AVN-944 is an orally bioavailable inhibitor of inosine monophosphate dehydrogenase 1 and 2 (IMPDH). IMPDH2 is highly upregulated and required for the de novo production of guanine nucleotides in many malignancies, including hematologic cancers. AVN-944 is currently in a repeat-dose, dose escalation trial in patients with advanced hematologic cancers including AML, CLL, Multiple Myeloma, and lymphomas. In addition to the objective of defining the maximum tolerated dose and repeat dose pharmacology of AVN-944 (given bid for 21 days on a 28 day cycle), we have examined a comprehensive set of pharmacodynamic biomarkers. We have isolated peripheral blood samples from all patients in this trial both before and after receiving AVN-944. These samples are being used to determine the effects of the drug on GTP pools and IMPDH enzyme activity, and to correlate these changes to the genetic response of the circulating cells using gene expression detection technologies. We previously identified a set of 32 genes that respond to AVN-944 exposure in a multitude of laboratory settings including different cell types, different concentrations and timepoints.
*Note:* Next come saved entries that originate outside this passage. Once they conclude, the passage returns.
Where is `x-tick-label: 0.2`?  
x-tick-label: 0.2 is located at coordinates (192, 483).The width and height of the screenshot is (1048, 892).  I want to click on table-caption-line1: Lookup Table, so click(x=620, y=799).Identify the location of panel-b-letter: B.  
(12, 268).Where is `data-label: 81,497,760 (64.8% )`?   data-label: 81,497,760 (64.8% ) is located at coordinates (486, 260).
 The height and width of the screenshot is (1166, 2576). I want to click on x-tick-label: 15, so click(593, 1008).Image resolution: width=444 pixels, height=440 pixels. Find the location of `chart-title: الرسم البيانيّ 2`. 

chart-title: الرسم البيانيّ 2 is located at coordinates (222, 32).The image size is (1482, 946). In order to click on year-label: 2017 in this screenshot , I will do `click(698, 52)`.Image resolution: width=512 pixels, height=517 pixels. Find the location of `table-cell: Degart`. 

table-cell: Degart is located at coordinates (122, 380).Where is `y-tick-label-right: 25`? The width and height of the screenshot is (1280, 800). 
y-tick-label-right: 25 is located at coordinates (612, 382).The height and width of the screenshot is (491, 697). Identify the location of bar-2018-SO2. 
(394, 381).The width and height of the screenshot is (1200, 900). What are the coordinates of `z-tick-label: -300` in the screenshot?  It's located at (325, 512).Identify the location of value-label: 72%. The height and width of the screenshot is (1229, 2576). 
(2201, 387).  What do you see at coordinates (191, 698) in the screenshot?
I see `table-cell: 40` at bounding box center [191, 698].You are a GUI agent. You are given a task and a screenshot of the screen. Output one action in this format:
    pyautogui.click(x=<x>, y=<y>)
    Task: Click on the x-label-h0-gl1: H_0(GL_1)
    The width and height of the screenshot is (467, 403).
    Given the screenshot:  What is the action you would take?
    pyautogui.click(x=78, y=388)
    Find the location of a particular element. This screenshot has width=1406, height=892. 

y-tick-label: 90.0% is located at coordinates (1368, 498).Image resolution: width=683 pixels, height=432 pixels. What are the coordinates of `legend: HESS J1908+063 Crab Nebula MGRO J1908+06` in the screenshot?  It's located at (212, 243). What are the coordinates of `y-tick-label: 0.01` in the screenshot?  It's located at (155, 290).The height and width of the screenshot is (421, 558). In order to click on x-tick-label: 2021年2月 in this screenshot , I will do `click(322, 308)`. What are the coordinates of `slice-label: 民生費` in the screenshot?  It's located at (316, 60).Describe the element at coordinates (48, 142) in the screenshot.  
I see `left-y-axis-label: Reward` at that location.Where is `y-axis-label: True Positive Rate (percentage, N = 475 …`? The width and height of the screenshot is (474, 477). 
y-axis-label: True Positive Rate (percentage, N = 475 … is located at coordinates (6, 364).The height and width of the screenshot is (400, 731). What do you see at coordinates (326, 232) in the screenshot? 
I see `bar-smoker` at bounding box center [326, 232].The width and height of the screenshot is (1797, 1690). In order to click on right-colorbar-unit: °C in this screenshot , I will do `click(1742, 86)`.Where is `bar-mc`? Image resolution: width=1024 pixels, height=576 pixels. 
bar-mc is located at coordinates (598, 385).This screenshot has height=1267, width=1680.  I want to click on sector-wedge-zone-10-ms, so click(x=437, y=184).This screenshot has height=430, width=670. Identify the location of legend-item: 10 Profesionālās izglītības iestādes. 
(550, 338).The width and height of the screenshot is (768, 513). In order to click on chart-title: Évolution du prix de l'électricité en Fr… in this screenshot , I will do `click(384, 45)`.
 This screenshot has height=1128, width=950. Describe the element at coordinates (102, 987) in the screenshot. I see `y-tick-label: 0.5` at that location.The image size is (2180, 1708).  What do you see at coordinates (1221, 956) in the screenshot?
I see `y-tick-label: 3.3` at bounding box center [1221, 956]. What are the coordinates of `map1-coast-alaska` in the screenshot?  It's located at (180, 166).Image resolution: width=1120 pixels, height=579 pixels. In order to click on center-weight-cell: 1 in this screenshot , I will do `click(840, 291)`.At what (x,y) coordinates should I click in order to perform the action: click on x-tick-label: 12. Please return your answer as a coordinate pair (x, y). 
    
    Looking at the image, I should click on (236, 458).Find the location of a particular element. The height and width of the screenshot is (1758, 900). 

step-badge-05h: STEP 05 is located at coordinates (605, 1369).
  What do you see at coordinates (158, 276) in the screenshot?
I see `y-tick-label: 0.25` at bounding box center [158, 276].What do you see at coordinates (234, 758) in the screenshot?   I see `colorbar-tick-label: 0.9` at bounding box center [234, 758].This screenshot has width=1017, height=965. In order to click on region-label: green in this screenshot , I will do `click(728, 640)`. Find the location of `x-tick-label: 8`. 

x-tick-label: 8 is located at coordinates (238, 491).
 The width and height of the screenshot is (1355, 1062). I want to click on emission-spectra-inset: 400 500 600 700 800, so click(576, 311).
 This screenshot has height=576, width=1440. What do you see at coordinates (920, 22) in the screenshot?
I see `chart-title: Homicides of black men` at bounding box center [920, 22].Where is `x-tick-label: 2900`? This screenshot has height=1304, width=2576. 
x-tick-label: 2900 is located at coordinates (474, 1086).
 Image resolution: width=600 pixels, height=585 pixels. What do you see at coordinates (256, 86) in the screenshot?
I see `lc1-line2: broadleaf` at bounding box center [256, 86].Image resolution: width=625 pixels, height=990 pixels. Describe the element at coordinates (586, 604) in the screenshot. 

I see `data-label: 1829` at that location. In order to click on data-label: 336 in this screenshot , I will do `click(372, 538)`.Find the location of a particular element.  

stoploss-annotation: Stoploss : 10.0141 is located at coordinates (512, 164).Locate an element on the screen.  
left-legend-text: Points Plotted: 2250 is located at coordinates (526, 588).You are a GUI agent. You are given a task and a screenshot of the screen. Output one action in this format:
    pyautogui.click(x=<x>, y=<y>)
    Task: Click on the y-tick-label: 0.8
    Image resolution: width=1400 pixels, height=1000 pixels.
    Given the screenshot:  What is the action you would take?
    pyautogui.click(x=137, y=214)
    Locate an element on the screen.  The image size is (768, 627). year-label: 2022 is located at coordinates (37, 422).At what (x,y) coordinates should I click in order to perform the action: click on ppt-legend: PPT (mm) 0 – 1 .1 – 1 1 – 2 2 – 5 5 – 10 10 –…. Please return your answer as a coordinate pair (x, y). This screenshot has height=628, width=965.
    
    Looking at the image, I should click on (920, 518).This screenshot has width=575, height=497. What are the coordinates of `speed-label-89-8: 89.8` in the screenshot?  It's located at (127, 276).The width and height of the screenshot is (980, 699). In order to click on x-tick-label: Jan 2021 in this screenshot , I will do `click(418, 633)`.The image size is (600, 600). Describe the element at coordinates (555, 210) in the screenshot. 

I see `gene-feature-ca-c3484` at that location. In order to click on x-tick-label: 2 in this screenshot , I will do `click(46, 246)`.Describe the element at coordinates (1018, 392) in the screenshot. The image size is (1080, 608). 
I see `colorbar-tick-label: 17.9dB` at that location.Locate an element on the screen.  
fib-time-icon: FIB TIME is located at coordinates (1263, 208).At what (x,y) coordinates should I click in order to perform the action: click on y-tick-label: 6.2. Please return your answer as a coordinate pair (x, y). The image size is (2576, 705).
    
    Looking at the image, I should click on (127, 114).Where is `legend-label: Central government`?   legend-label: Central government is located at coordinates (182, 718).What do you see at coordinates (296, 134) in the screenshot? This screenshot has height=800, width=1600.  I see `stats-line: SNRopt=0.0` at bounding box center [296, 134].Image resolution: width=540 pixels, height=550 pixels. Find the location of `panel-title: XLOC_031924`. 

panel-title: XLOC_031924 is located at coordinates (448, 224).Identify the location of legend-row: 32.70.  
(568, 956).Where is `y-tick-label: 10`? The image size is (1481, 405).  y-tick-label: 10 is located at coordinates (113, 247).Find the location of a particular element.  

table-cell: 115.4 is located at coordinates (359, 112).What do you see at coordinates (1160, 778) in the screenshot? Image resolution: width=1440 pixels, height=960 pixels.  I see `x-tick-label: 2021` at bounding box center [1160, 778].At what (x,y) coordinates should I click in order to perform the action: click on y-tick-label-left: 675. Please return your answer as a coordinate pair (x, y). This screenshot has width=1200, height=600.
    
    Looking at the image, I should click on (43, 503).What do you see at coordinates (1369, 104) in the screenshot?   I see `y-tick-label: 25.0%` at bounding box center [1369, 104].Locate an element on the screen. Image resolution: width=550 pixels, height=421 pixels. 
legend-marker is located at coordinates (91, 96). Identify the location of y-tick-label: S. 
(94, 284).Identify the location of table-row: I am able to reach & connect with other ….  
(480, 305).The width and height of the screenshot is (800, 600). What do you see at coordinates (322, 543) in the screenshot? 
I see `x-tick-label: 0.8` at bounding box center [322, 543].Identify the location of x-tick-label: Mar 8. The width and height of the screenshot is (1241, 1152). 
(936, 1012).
These genes relate directly to cellular pathways and functions dependent upon, or required for, guanine nucleotide biosynthesis, including purine and pyrimidine biosynthesis, mitochondrial functions, metabolic pathways and energy production, cell proliferation and the apoptotic cascade. Examination of the behavior of these genes in patient samples from this phase I trial show a dynamic response of subsets of these genes depending on

1. the type of malignancy,

2. the predominant cell type in the peripheral blood, and

3. the dose of AVN-944 received.

One set of 9 disease-related genes show changes in expression following drug administration in leukemia patients, while another set of 6 genes designed to report pharmacodynamic effects in normal cells consistently shows changes in expression in the peripheral blood lymphocytes of multiple myeloma patients. In total, 27 of 34 selected genes examined by qPCR showed changes following dosing of AVN-944 at the starting dose of 25 mg p.o. Increasing doses resulted in increases in the number of genes changing per individual, and/or an increase in the magnitude of change in a gene-dependent manner. These genetic markers, correlated with biochemical effects of the drug on protein function and guanine nucleotide levels, can be used as important biomarkers in selecting the optimal dose with which to initiate phase II studies with this drug.